Identifiers
- Symbol: Glyco_hydro_52
- Pfam: PF03512
- InterPro: IPR000852
- CAZy: GH52

Available protein structures:
- PDB: IPR000852 PF03512 (ECOD; PDBsum)
- AlphaFold: IPR000852; PF03512;

= Glycoside hydrolase family 52 =

In molecular biology, glycoside hydrolase family 52 is a family of glycoside hydrolases.

Glycoside hydrolases are a widespread group of enzymes that hydrolyse the glycosidic bond between two or more carbohydrates, or between a carbohydrate and a non-carbohydrate moiety. A classification system for glycoside hydrolases, based on sequence similarity, has led to the definition of >100 different families. This classification is available on the CAZy web site, and also discussed at CAZypedia, an online encyclopedia of carbohydrate active enzymes.

Glycoside hydrolase family 52 CAZY GH_52 comprises enzymes with only one known activity; beta-xylosidase.

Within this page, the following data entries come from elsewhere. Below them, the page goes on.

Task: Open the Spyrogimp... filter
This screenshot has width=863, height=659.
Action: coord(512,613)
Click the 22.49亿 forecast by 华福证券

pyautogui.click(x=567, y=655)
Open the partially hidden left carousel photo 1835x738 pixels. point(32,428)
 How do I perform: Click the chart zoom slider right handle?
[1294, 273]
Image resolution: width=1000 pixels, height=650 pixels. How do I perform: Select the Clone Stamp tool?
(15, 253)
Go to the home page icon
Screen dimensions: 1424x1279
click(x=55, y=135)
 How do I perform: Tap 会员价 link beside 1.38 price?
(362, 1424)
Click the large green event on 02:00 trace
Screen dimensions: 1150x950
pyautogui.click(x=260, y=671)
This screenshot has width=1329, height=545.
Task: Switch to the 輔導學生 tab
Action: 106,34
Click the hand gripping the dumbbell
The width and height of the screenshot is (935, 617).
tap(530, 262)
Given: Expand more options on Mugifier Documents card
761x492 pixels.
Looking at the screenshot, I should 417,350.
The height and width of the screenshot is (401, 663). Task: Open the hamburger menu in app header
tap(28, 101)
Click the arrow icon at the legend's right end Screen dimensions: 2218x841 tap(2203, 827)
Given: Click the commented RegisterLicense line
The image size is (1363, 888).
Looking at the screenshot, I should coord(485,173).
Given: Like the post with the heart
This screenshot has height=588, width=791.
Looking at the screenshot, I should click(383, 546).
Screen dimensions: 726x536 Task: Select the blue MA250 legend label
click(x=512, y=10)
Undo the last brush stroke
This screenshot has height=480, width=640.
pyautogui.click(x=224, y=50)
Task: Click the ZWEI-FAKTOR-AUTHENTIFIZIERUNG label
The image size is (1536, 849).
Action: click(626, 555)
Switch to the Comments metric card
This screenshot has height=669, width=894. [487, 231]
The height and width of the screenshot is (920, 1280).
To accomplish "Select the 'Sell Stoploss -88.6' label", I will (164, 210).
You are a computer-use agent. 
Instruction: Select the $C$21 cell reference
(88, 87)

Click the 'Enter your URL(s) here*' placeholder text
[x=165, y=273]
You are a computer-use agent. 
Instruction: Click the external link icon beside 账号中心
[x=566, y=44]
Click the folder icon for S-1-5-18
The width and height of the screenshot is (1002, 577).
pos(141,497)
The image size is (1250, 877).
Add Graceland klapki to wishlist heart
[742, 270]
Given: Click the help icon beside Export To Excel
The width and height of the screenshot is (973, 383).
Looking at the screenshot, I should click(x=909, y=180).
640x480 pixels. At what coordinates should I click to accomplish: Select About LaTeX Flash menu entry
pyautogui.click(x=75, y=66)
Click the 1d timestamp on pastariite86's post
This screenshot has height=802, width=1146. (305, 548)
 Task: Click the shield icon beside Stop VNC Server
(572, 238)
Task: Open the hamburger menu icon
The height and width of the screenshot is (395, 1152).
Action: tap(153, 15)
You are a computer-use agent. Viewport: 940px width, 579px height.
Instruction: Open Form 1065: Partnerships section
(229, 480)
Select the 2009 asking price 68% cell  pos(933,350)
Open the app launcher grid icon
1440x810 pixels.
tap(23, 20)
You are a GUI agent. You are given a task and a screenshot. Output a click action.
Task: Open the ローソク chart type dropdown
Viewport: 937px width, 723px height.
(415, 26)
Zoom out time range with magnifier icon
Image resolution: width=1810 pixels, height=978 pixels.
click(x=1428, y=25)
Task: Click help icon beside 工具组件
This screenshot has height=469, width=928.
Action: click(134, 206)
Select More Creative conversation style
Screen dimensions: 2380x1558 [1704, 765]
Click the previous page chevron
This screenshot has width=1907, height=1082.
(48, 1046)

Proteins harboring beta-xylosidase and xylanase activities have been identified in the Gram-positive, facultative thermophilic aerobe Bacillus stearothermophilus 21. This microbe, which functions in xylan degradation, can utilise xylan as a sole source of carbon. The enzyme hydrolyses 1,4-beta-D-xylans, removing successive D-xylose residues from the non-reducing termini. It also hydrolyses xylobiose.